The game is continuing — the story is serialised, and there are regular events, etc. — but I’ve finished working on it as of the end of January 2017.

My job was, basically, to take the initial English translation and make it prettier. The work ranged from straight proofreading to heavy rewriting, depending on the needs (and priority) of the material. Unfortunately, due to technical and organisational issues beyond my control, not all of the game text was even seen by me, let alone edited, so if you play the game, you’ll find that the text, in places, switches back and forth between professional quality and, uh, less-than-professional quality, with no apparent pattern — a fact that will always nag at me, but oh well. The parts I worked on, I improved, and I’m proud of that.

With a tiny few exceptions, I didn’t have the foresight to take screenshots of Patrick’s Greatest Edits as I played through the game. Happily, however, some players were so pleased with the dialogue in the game that they did. So I’ve gathered some bits and pieces from social media, reassembled complete conversations where possible, and plopped them into a gallery for you here. I don’t know how representative it is, but anyway, it’s a taste. Naturally, I’ve only included text that I edited heavily enough that I feel I can reasonably take some credit (or blame) for it, but remember that all of it is the product of a kind of assembly-line collaboration, from the writers, to the translators, to me.

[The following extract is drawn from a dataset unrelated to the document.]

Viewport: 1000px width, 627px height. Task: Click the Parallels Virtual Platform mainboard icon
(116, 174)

I did my best to give the characters strong, recognisable voices, and to make the dramatic bits more memorable and affecting, but naturally it’s the bits where I enhanced the humour of a scene, or just straight-up added jokes to boring conversations, that are popular with the internet’s assorted screenshot-takers, AND RIGHTLY SO. Thank you, screenshot-takers!

(More) Tobias and Jube illustrations

*blows dust off website*

*cough cough*

I had an extremely busy 2016, and a quite productive one — just not obviously productive; a lot of it was taken up with a new Tobias and Jube comic that I can’t show you yet (among other projects). But I did manage to squeeze in these two lovely illustrations…

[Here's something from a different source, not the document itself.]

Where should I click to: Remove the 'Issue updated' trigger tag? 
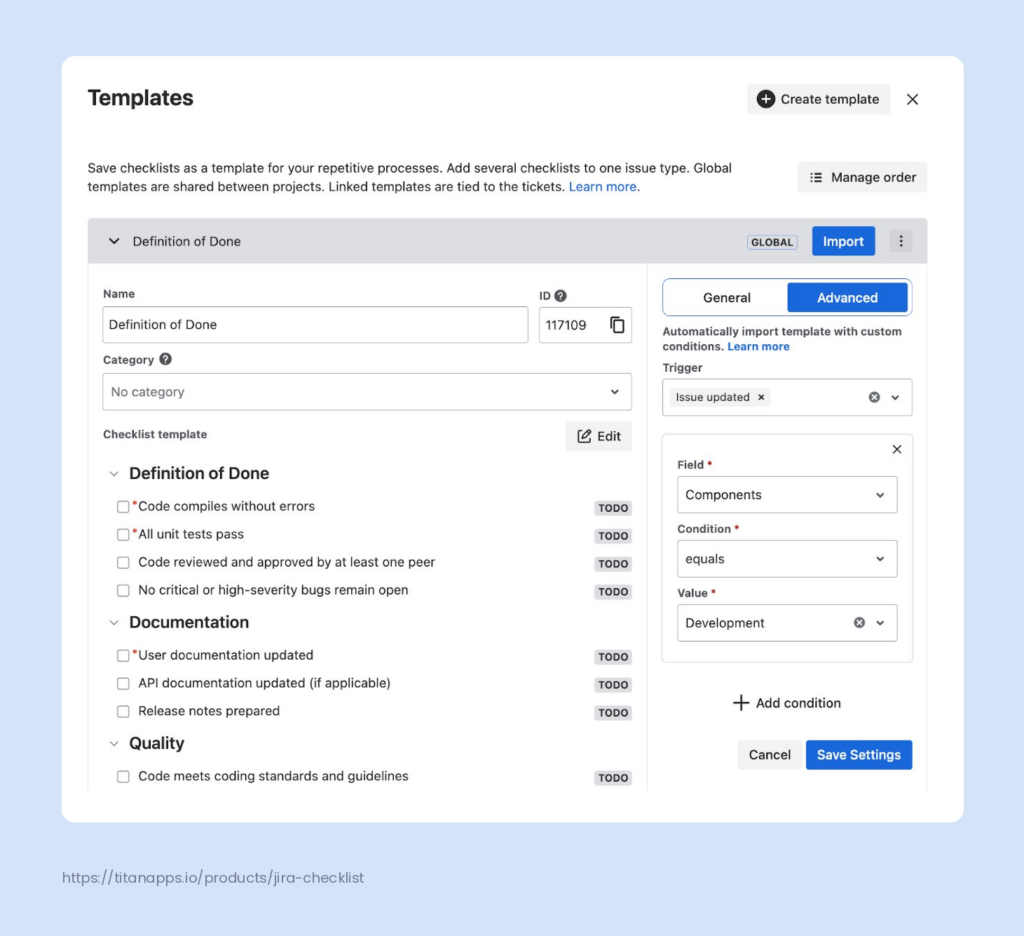coord(761,397)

Print available. Tobias and Jube come across a garden of eyes whose attention seems to be anywhere else.

I used a pencil for ‘inking’, here, for the first time, which is something I’d wanted to try. It matches the watercolours and feels comfortable to me. (In fact, no actual pencils or paints were involved — both of these illustrations were done entirely on my ipad pro, in Procreate.)

Print available.

On the whole I take my Christmas thoroughly Anglo, with as many pre-Christian rituals and ornaments as possible bleeding through, but of course also with proper carols, joyful and mysterious, about magic baby God, born to be sacrificed to himself, or, alternatively and ideally, about Wenceslas, a nice king with hot feet. No Santy Claus, no holly jolly jingle dingle, no crooners, no divas. But these are mostly aesthetic preferences; religion and spirituality have something but not so very much to do with it — consequently I’m happy to incorportate whatever ideas and symbols and activities happen to catch my fancy into my personal concept and practice of Yuletide, which is really the only way to do it nowadays, isn’t it?

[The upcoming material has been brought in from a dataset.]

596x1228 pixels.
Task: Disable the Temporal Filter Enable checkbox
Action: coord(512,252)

So what have we got here. We’ve got some carolers who are a bit Peanuts and a bit Dickens. We’ve got some Japanese-style winter illuminations. We’ve got some holly wrapped around an old-as-fuck stone monument of the kind that dot the landscape of Tobias and Jube’s little world. What does it mean? Does anyone remember? And perhaps candles always burn with blue flame at Christmas, which is why no-one’s FREAKED OUT about that. Perhaps it’s got something to do with the Ghost of Christmas Present, or Father Christmas, or whoever it is, lurking in the background there, inspecting the scene with what we should hope is an approving eye. (Or maybe Leroy, the wizard, did it.) The ginkgo tree, like the ones here in Tokyo, is nearly bare at just this time of year. And I wonder if El Bobba, down the front there, is on his way to plop that yuzu into a hot bath, in line with the Japanese winter solstice tradition.